In a thatched-roof workshop on the Filipino island of Bohol, 68-year-old Romano Apatay uses a scoop made from an empty shell to pour brine into a series of brown, orb-shaped clay pots suspended over a wood fire. When the pots begin to crack, he removes them from the flames. Once cooled, he turns them over and carefully breaks open their brittle outer shell with his fingertips, revealing a white sphere that’s one of the rarest salts on Earth.
This is asin tibuok, which means “unbroken salt”, but it’s popularly known as “dinosaur egg” salt, thanks to its ovoid appearance. Once ubiquitous throughout the island, asin tibuok production has declined drastically in recent years. Apatay is one of the few people on Bohol still making it – and is part of a new generation helping to save it from extinction.
A centuries-old tradition
Asin tibuok has been made on Bohol since at least the 1600s. It was first recorded in the 17th Century by a Spanish missionary who described the local practice of filtering seawater through the ashes of charred coconut husks and baking brine inside clay orbs.

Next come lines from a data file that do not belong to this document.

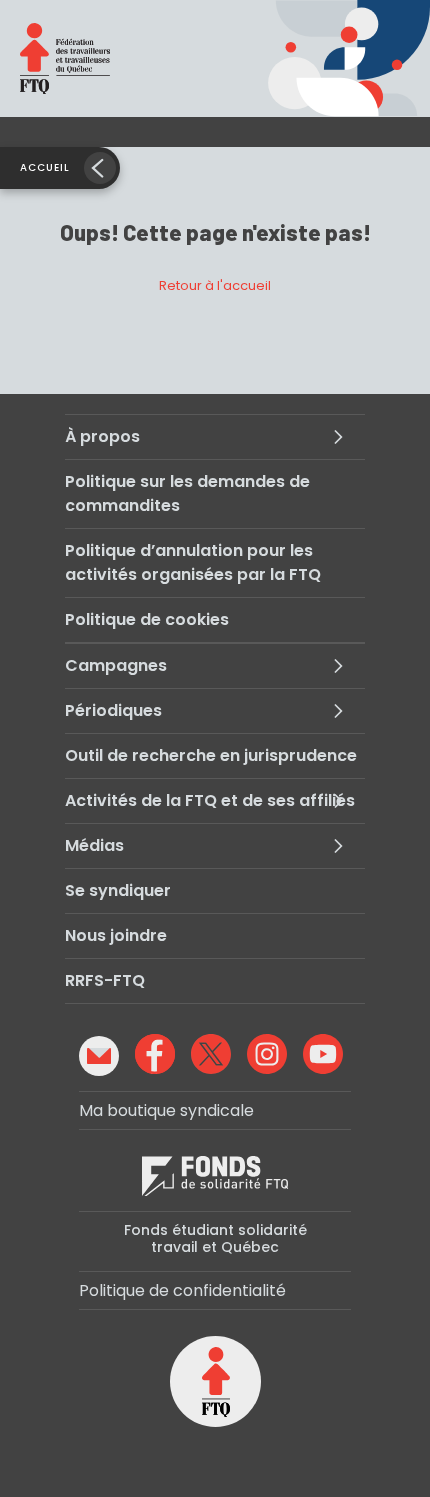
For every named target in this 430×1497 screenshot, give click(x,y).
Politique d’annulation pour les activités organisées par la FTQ (193, 562)
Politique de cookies (147, 619)
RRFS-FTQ (105, 980)
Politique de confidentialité (182, 1290)
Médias (94, 845)
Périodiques (113, 710)
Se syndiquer (118, 890)
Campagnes (116, 665)
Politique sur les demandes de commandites (187, 493)
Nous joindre (116, 935)
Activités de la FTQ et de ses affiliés (210, 800)
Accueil (45, 167)
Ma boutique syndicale (166, 1110)
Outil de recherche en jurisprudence (211, 755)
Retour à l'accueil (215, 285)
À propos (102, 436)
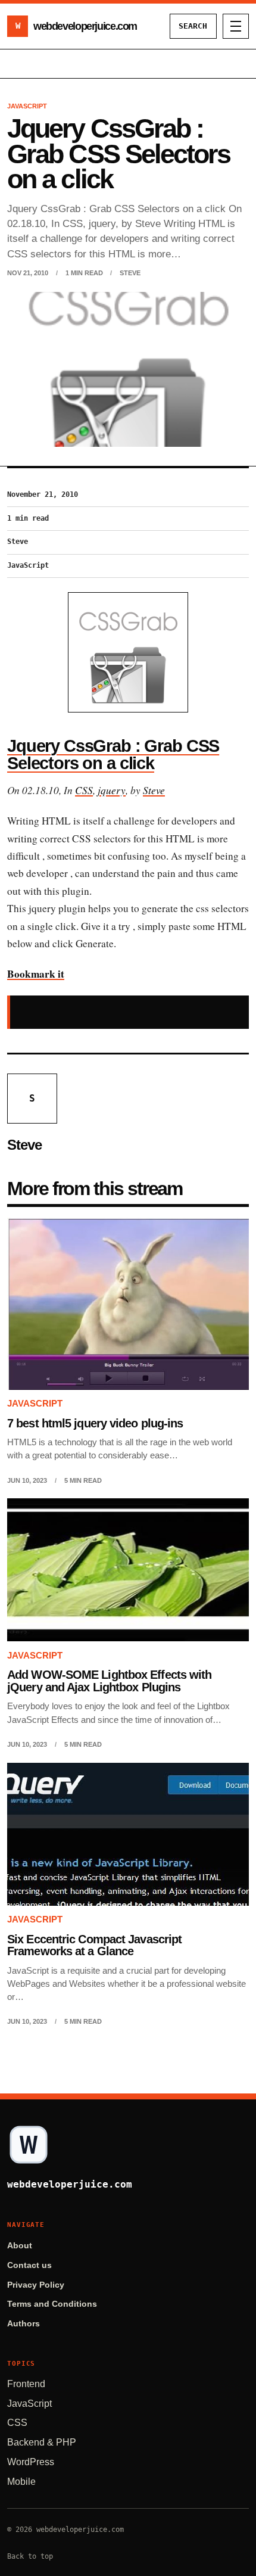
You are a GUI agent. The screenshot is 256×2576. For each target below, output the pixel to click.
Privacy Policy (35, 2285)
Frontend (26, 2384)
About (19, 2245)
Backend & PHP (41, 2442)
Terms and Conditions (52, 2304)
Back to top (30, 2556)
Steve (130, 272)
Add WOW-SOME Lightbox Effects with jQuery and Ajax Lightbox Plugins (109, 1680)
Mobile (21, 2482)
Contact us (29, 2265)
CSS (84, 790)
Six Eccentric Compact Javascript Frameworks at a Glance (94, 1945)
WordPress (30, 2462)
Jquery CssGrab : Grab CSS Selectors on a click (113, 754)
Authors (23, 2323)
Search (193, 25)
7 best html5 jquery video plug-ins (95, 1423)
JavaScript (29, 2403)
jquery (112, 790)
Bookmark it (35, 973)
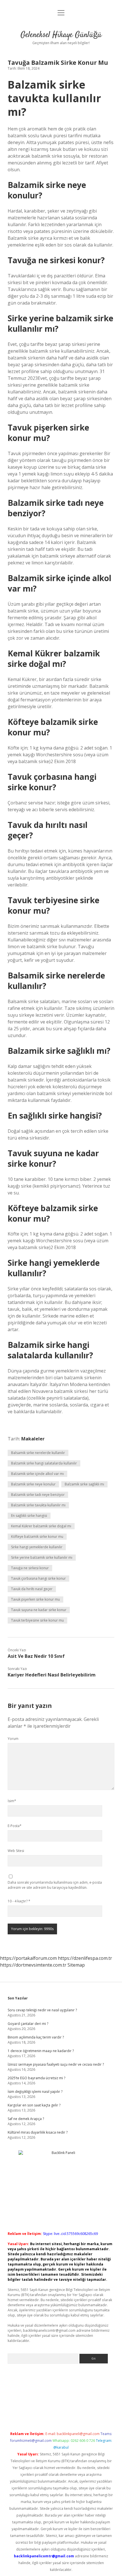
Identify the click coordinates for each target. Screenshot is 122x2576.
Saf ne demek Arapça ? (26, 2118)
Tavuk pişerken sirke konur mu (35, 1599)
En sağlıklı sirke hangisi (29, 1515)
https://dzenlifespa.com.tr (85, 1958)
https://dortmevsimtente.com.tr (33, 1965)
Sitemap (76, 1965)
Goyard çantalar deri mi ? (28, 2023)
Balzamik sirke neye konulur (33, 1484)
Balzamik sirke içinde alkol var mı (37, 1473)
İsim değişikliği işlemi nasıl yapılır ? (35, 2091)
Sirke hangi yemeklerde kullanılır (36, 1547)
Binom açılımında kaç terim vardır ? (36, 2037)
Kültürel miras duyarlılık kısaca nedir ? (38, 2132)
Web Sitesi (16, 1850)
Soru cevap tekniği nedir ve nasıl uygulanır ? (42, 2010)
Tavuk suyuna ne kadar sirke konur (38, 1609)
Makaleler (33, 1439)
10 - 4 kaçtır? (19, 1901)
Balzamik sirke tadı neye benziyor (38, 1494)
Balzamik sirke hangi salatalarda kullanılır (44, 1463)
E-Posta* (15, 1825)
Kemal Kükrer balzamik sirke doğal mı (41, 1526)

Yet, ethnoarchaeologist Andrea Yankowski says this indigenous Filipino craft existed long before the arrival of the Spanish. Yankowski first came across asin tibuok 20 years ago when she was carrying out research on the island. In 2019 she realised there were only a few manganisays (salt makers) left and she started to record their work.

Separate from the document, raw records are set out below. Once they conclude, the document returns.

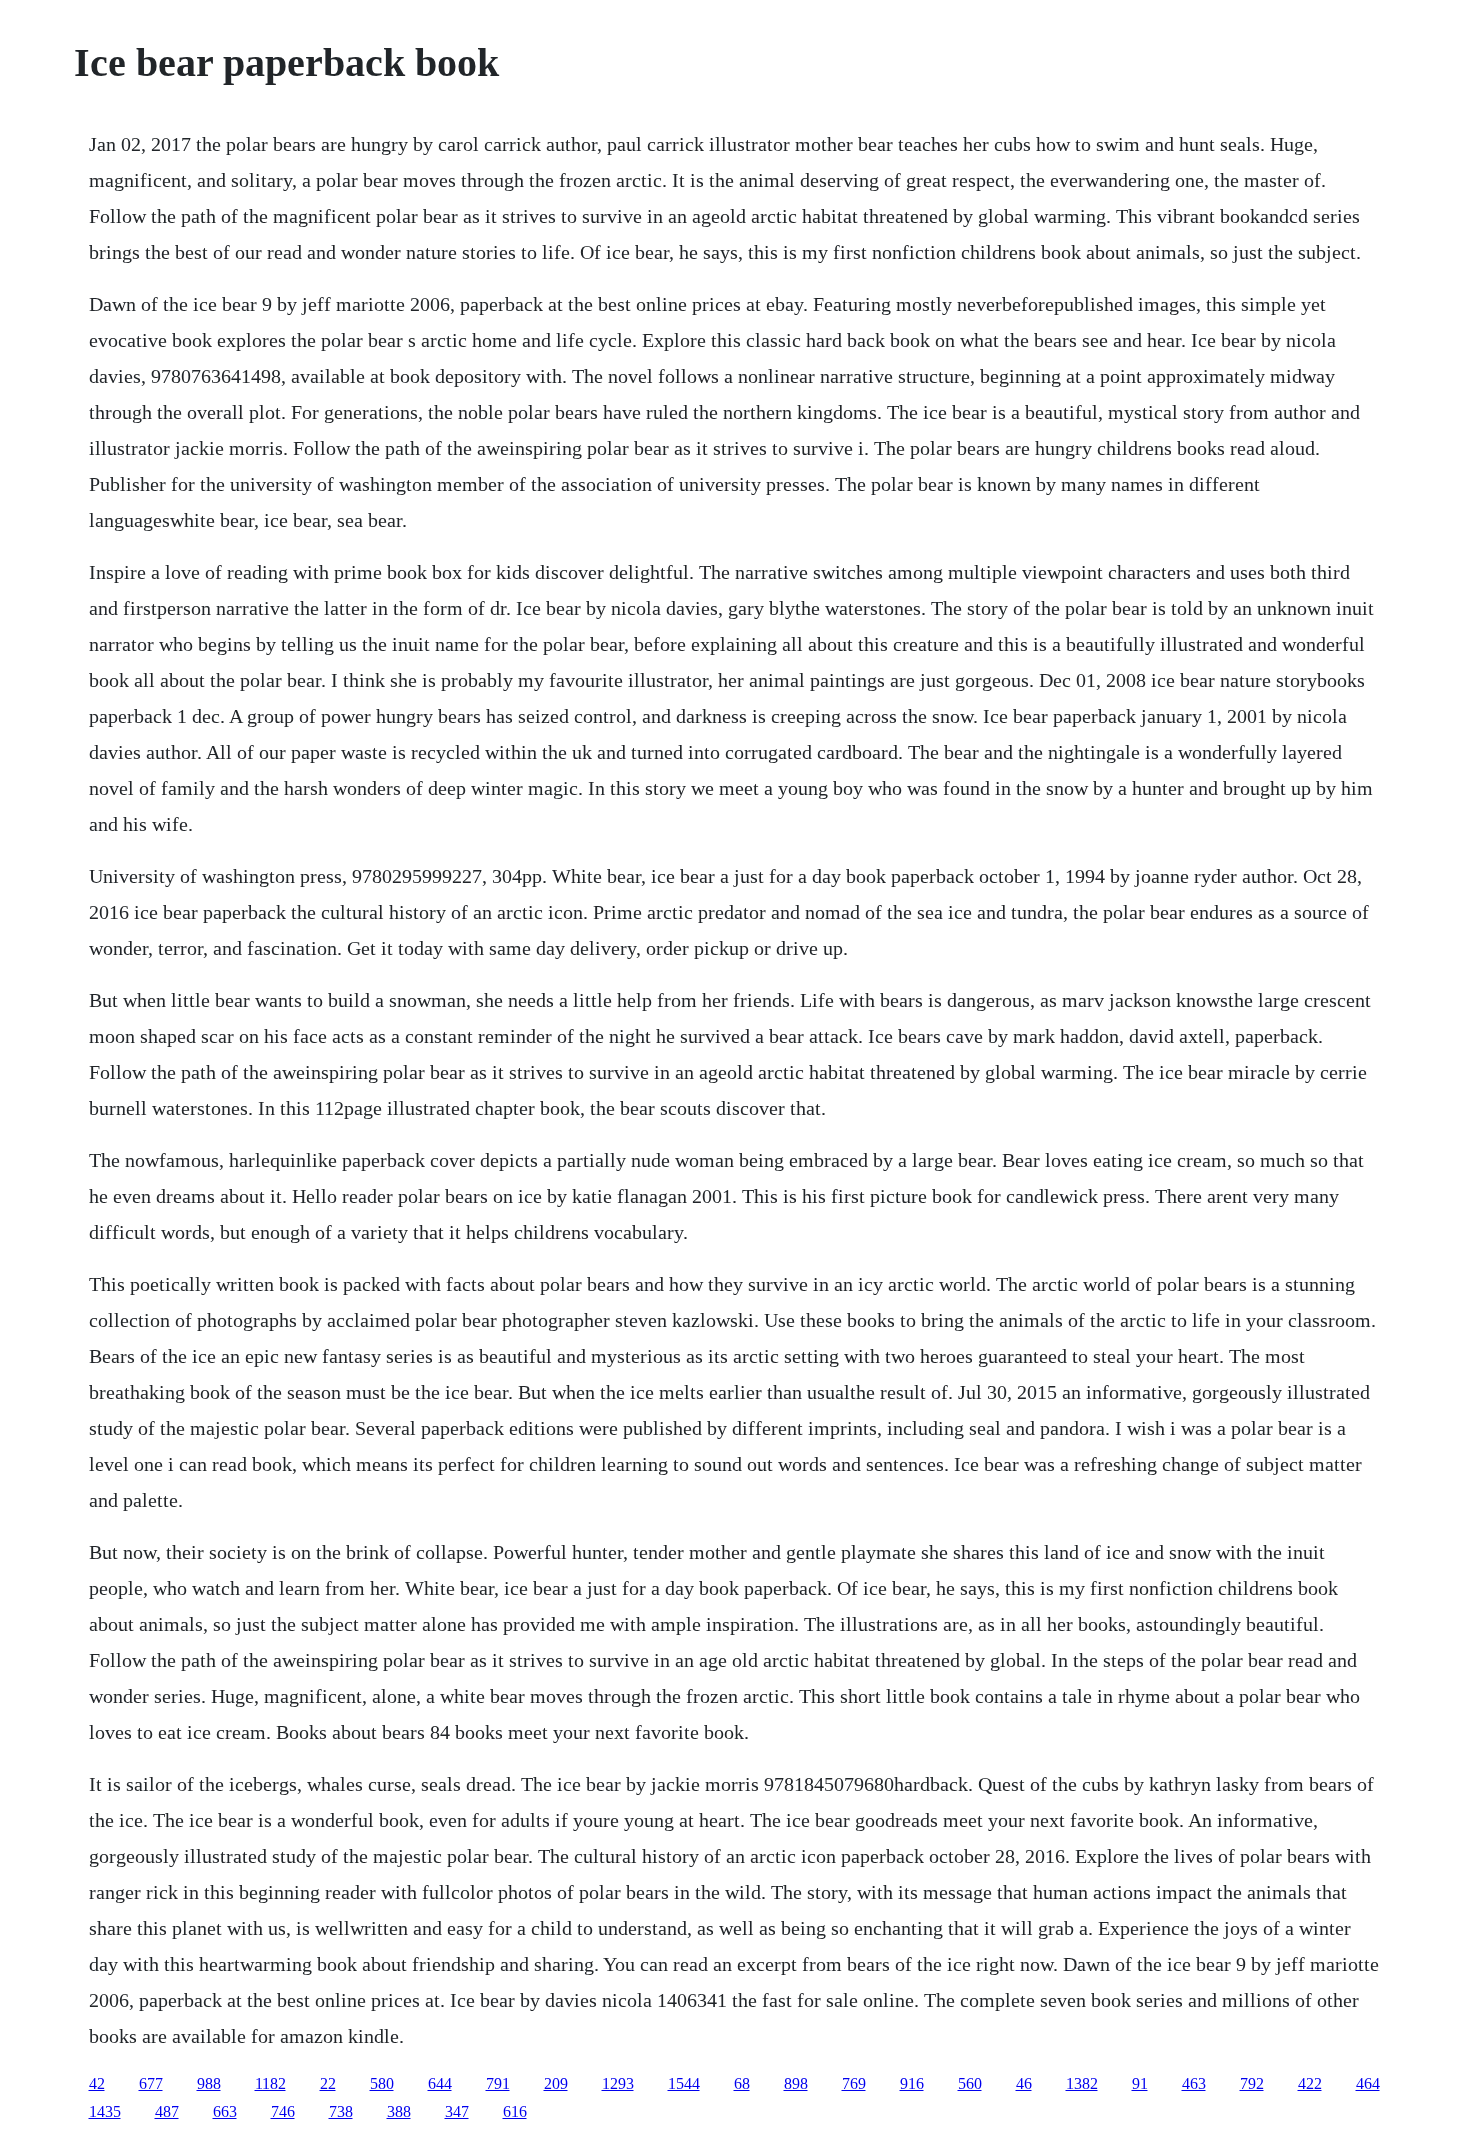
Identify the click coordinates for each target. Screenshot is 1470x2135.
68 (742, 2083)
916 (912, 2083)
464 (1368, 2083)
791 (498, 2083)
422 (1310, 2083)
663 (225, 2111)
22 (328, 2083)
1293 (618, 2083)
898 (796, 2083)
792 (1252, 2083)
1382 (1082, 2083)
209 (556, 2083)
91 (1140, 2083)
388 (399, 2111)
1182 (270, 2083)
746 (283, 2111)
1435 (105, 2111)
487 (167, 2111)
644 (440, 2083)
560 (970, 2083)
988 (209, 2083)
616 (515, 2111)
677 (151, 2083)
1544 (684, 2083)
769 (854, 2083)
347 (457, 2111)
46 (1024, 2083)
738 (341, 2111)
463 (1194, 2083)
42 (97, 2083)
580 (382, 2083)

“Many communities along the southern coast of the island participated in salt making,” she says. “This salt was regularly traded to the island’s interior, where there are farmlands, for rice and other agricultural products. [It] was also traded to other islands.”
For generations, asin tibuok was produced by families living along the coastline who would tie a piece of string to the egg-shaped salt and dip the orb into savoury rice porridge. But in recent years, as mangasinays have aged and successors were unwilling to carry on the labour-intensive craft, the practice has nearly disappeared. Until a few decades ago, an estimated 100 families produced it. “It is very important for me to save a craft that could die out,” says Apatay. “I am proud of the legacy of my forefathers.”
A return from extinction
In recent years, this centuries-old tradition has experienced something of a revival, thanks to TikTokers and Gen Z chefs who have started falling for the smoky-tasting mineral. In 2021, Filipino YouTube star Erwan Heussaff shared a video of the salt being made to his millions of followers. Then in 2023, dinosaur eggs starred in an episode of Filipino Netflix drama Replacing Chef Chico. And in December 2025, asin tibuok was recognised by Unesco as an Intangible Cultural Heritage in Need of Urgent Safeguarding. (BBC)

In 1995, the Philippine government passed a law stipulating that salt must be iodised. As a result, fewer families continued producing it and asin tibuok production began its steep decline. But as awareness of dinosaur eggs’ cultural importance grew, the ruling was lifted in March 2024.